Certa noite, após a leitura de alguns salmos e meia hora de oração, de repente Lu me disse: “Vó, eu quero ser de Jesus como você!”  Na mesma hora, expliquei-lhe o plano de salvação e ela se entregou ao Senhor. Lembro-me que no dia seguinte, usando um Novo Testamento e Salmos, na versão ARA, que eu lhe havia dado de presente naquela manhã, Lu estava deitada lendo a Epístola aos Hebreus. Estranhei que ela estivesse lendo um livro tão difícil, mas ela garantiu que estava “adorando” e ainda comentou que achava maravilhoso o verso 2:3, que estava lendo naquele exato momento: “Como escaparemos nós, se não atentarmos para uma tão grande salvação, a qual, começando a ser anunciada pelo Senhor, foi-nos depois confirmada pelos que a ouviram...” . Naquela hora senti que Lu, realmente, estava ajoelhada aos pés do Senhor Jesus Cristo, recebendo as bênçãos do Calvário. Os anos passaram e Lu continua firma na fé cristã.

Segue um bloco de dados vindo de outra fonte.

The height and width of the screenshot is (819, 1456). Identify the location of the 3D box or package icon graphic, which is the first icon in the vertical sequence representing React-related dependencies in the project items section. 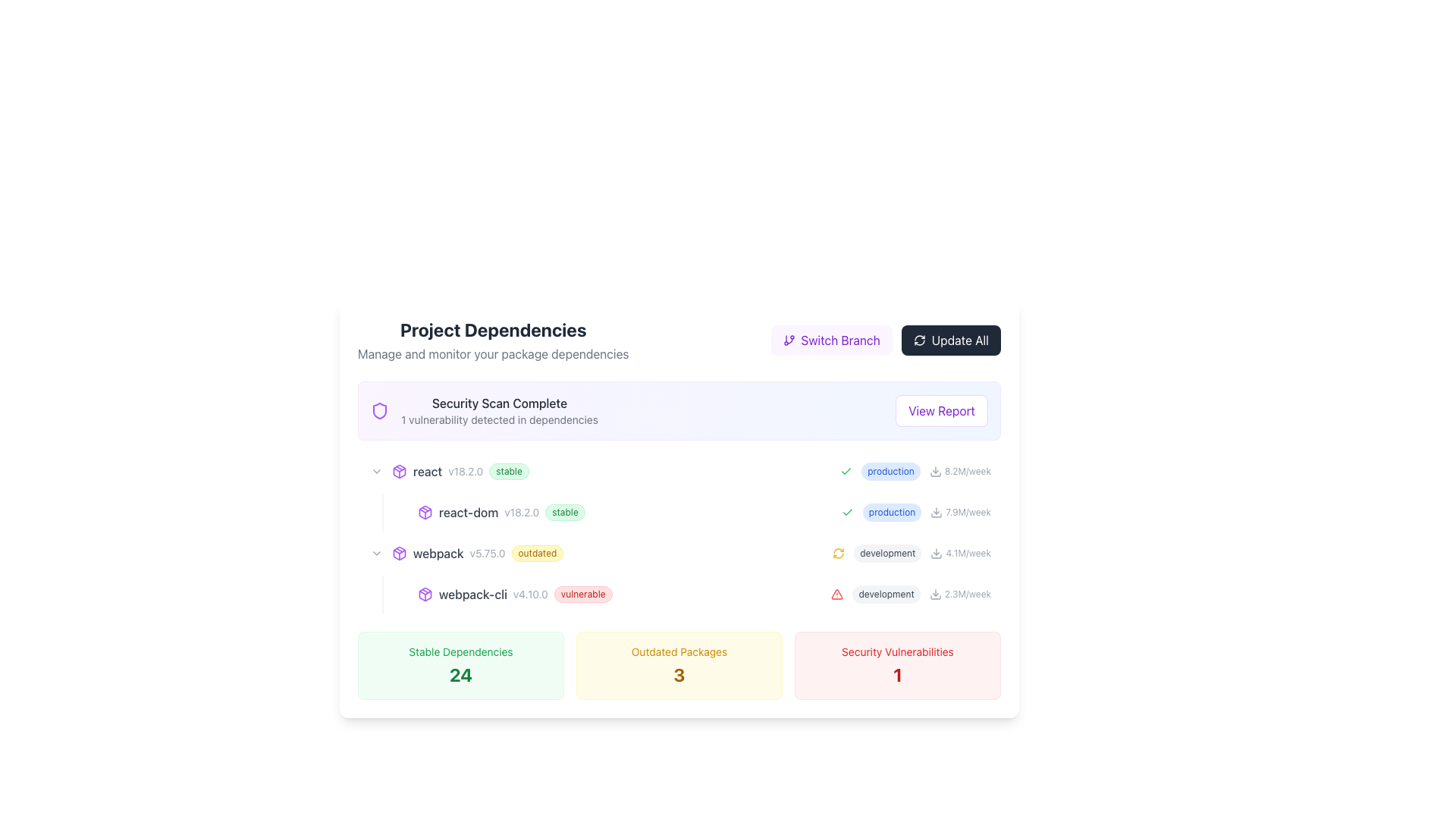
(425, 512).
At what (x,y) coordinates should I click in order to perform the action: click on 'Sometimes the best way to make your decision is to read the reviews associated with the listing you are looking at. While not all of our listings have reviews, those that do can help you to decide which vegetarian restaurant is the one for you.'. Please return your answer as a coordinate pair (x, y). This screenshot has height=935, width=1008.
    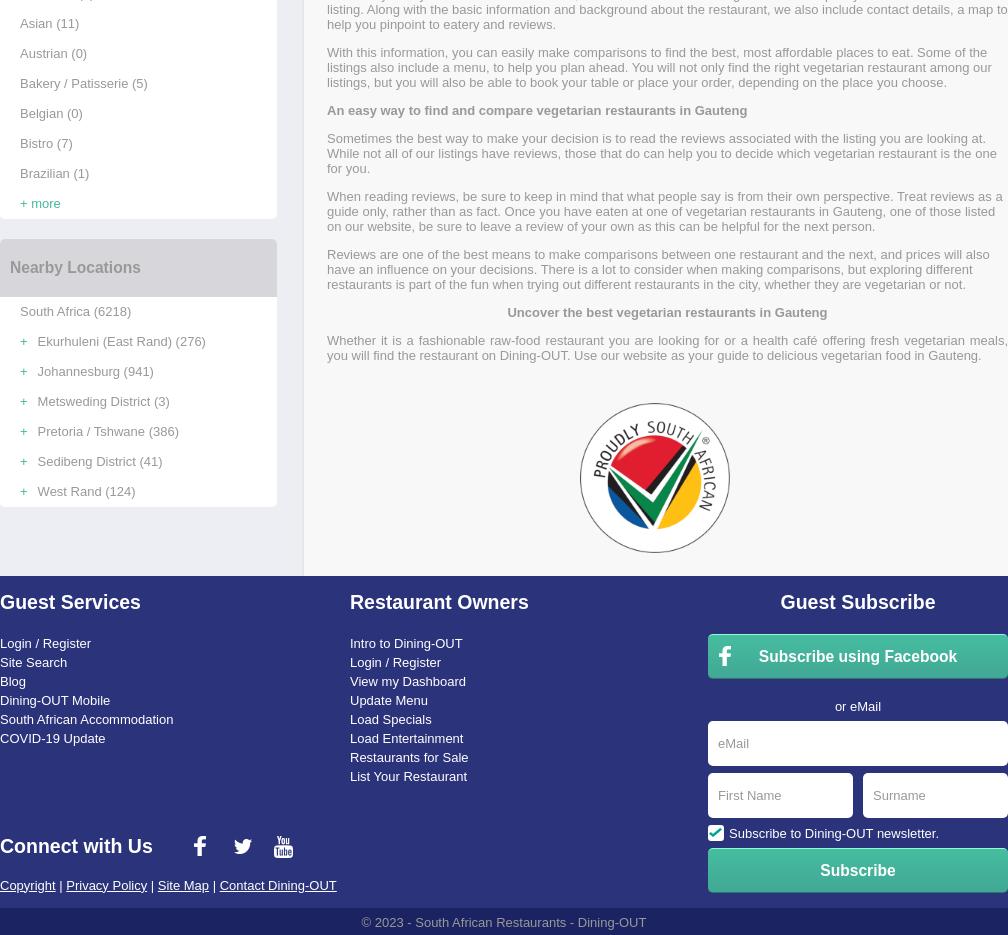
    Looking at the image, I should click on (661, 152).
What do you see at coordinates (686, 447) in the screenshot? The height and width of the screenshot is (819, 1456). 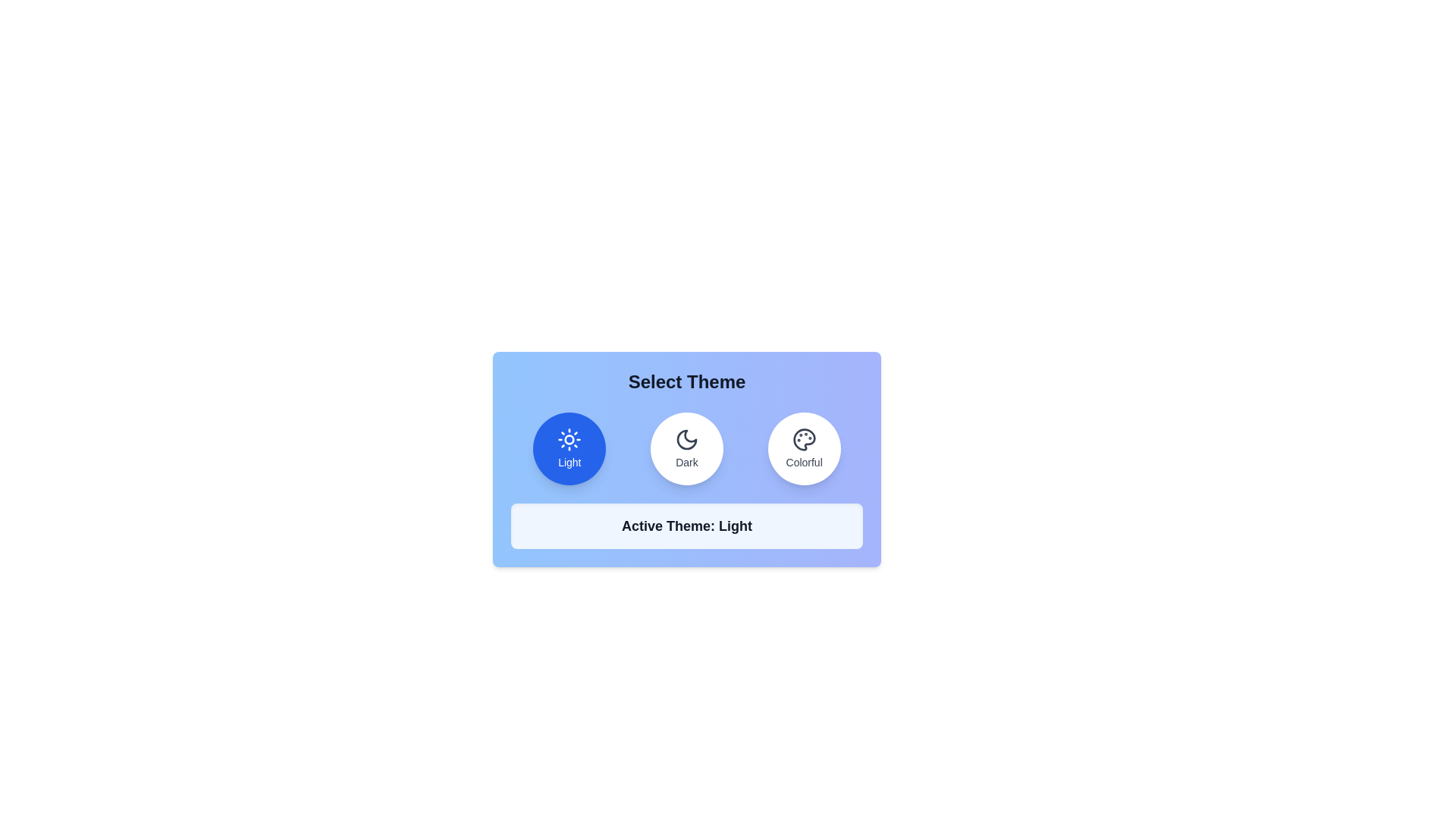 I see `the theme button for Dark` at bounding box center [686, 447].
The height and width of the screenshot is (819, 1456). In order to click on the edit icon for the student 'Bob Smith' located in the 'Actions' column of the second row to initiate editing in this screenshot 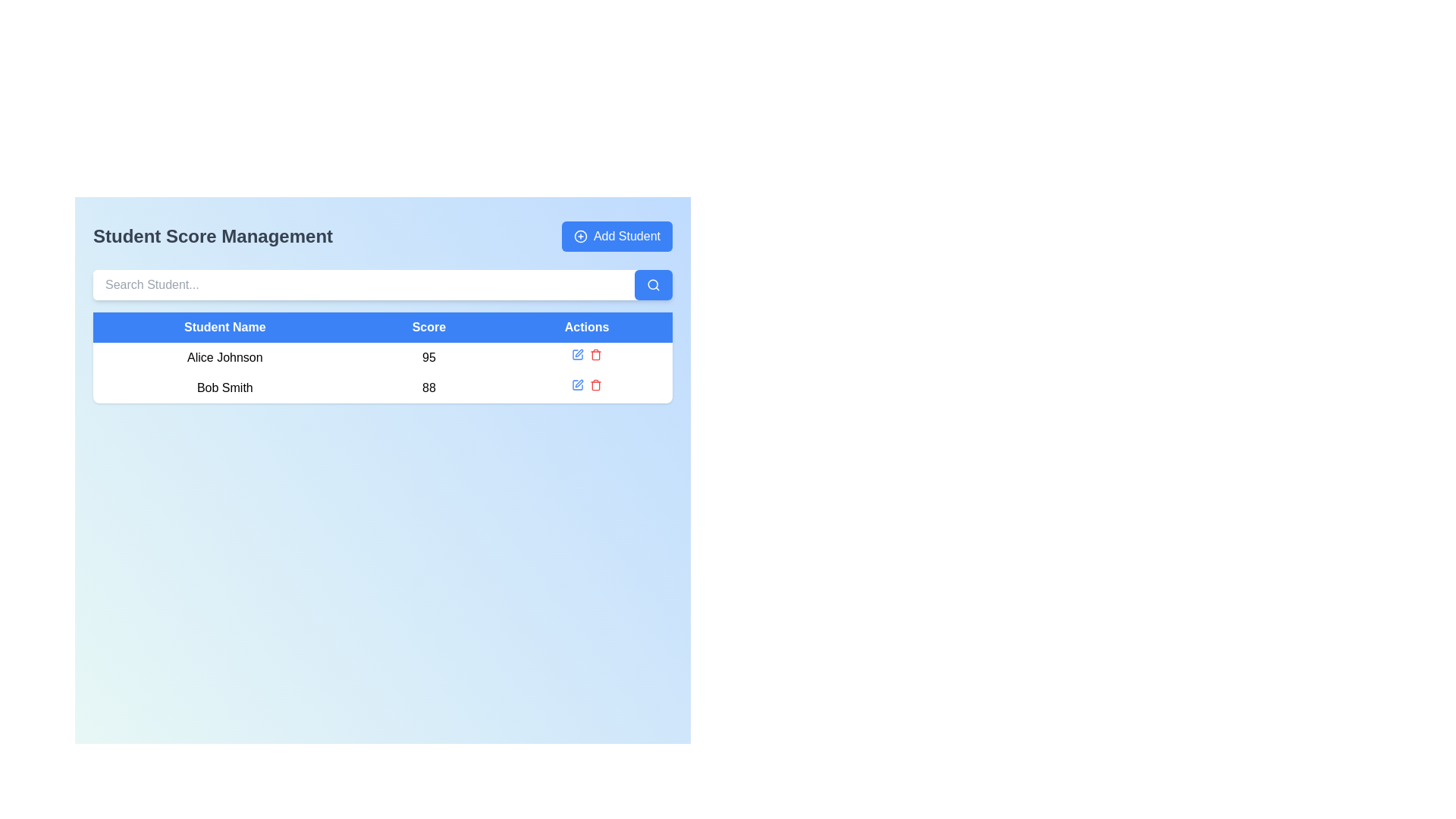, I will do `click(578, 382)`.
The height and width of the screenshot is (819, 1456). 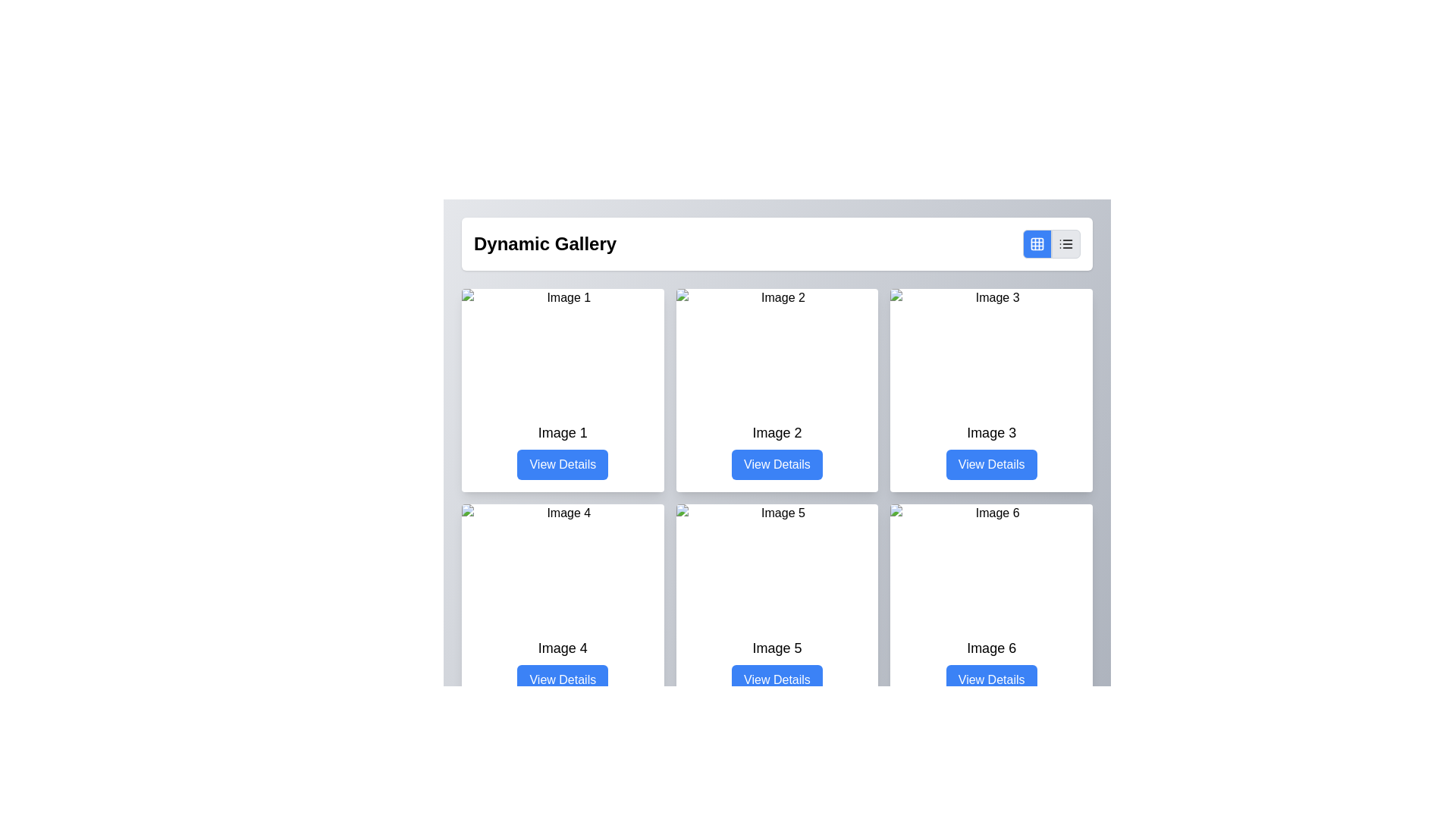 What do you see at coordinates (1037, 243) in the screenshot?
I see `the button with a 3x3 grid icon, which has a blue background and white elements, located in the top-right corner of the interface, adjacent to a toggle switch` at bounding box center [1037, 243].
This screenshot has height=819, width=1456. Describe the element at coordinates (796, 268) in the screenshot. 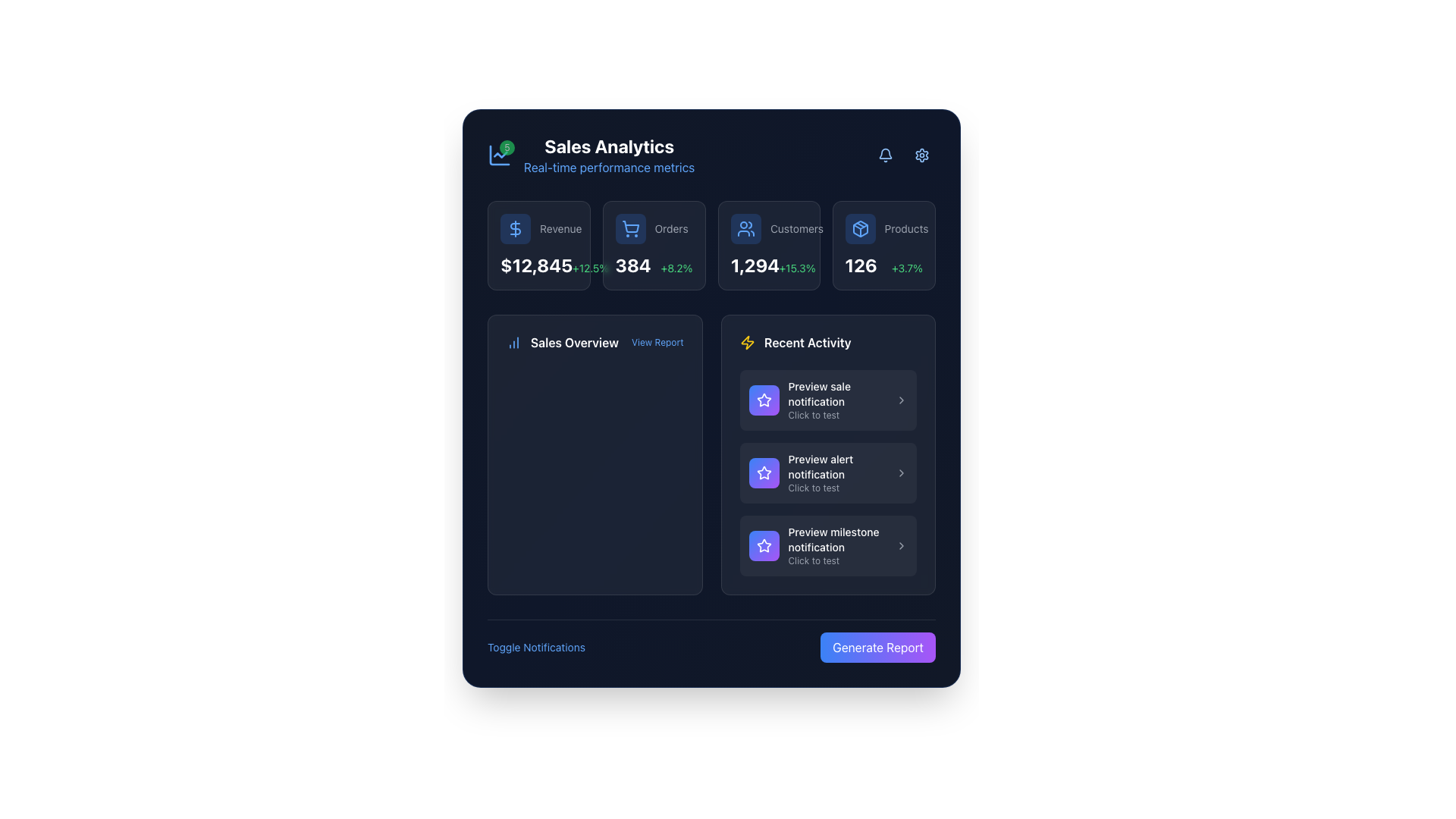

I see `the text label indicating percentage change or growth next to '1,294' in the 'Customers' card located in the top row of performance metrics` at that location.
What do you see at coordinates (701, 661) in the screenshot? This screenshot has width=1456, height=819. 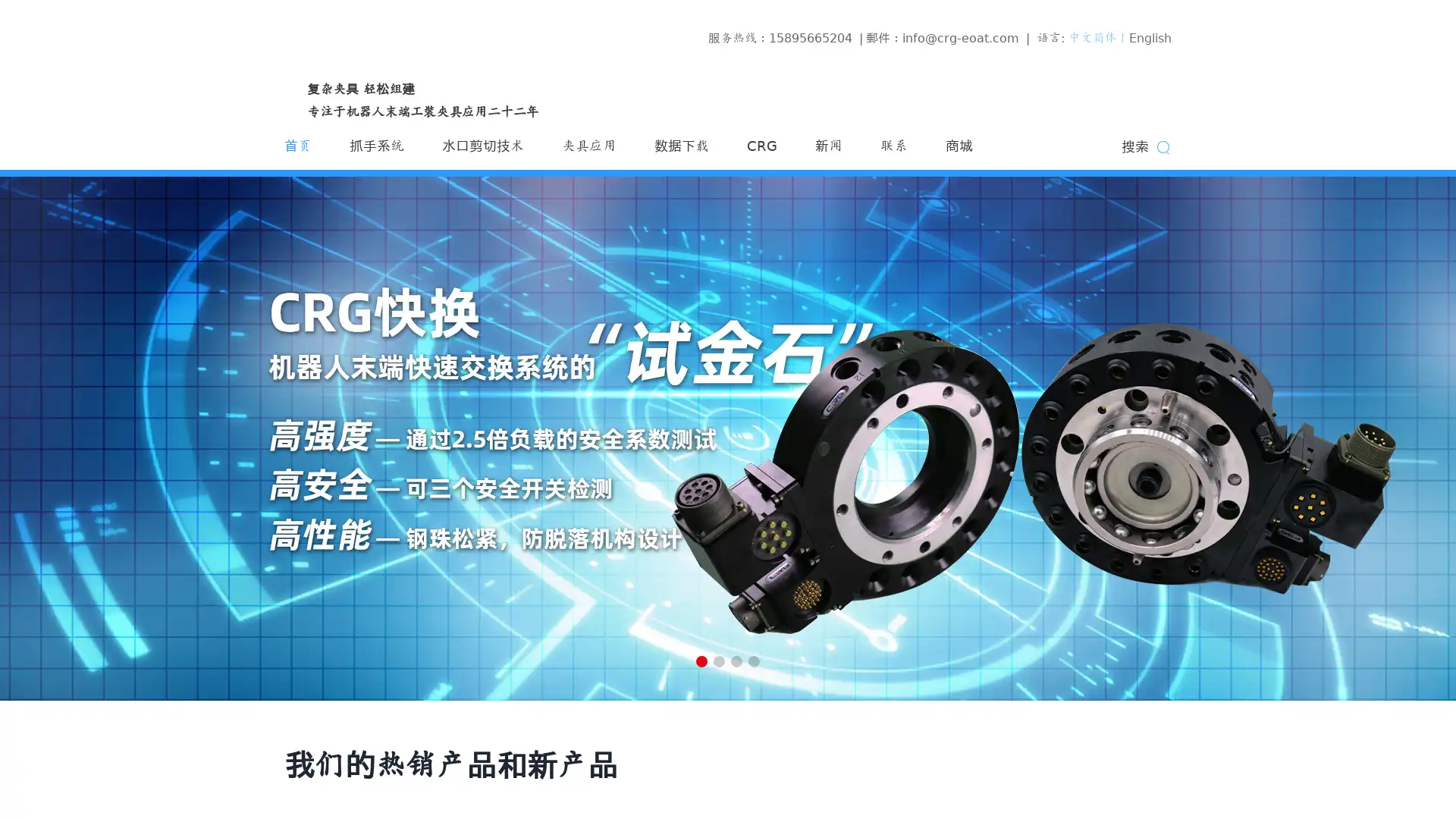 I see `Go to slide 1` at bounding box center [701, 661].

         Sábado ela me telefonou contando que estava com um problema de fé a respeito da existência do Diabo. Havia assistido na TV alemã um programa em que alguns pastores liberais e parapsicólogos negavam literalmente a existência do Diabo, e ficara meio confusa. Ela sempre me liga com um cartão que lhe dá 40 minutos de tempo para as nossas conversas. Expliquei-lhe que se ela acredita na Divindade do Senhor Jesus Cristo, também precisa acreditar na existência do Diabo, pois a Bíblia nos fala muitas vezes sobre a existência desse personagem espiritual e dos seus anjos decaídos. Em seguida, procurei falar de algumas passagens que citam o Diabo, a maligna serpente que “entrevistou” nossa mãe Eva no Jardim do Éden, cuja curiosidade e desobediência a Deus  motivaram toda a desgraça da humanidade.

 

Vejamos algumas citações sobre o Diabo/Satanás/ Maligno, etc.:

 

Mateus 4:1-11; 13:39; 25:41

Lucas 4:1-13; 8:27-32

João 6:70; 8:44,49; e 13:27

1 Timóteo 3:6

Hebreus 2:14

1 Pedro 5:8

Tiago 4:7  

1 João 3:8,10,12; 5:18-19

Judas 9

Apocalipse 2:10; 12:12; 20:10.

 

         Depois de dar algumas explicações sobre o Maligno creio que deixei Lu menos confusa a respeito do assunto e espero que ela se dedique ao estudo da Palavra de Deus, para não cair nas perigosas ciladas desses teólogos liberais alemães, os quais, provavelmente,  estão tentando combater a demonomania pentecostalista, que está invadindo a nação luterana.

         Esses pastores milagreiros/exorcistas/demonomaníacos prestam um excelente serviço ao Diabo, exaltando o seu poder de tal maneira que o sacrifício de Cristo no Calvário fica sempre em segundo plano.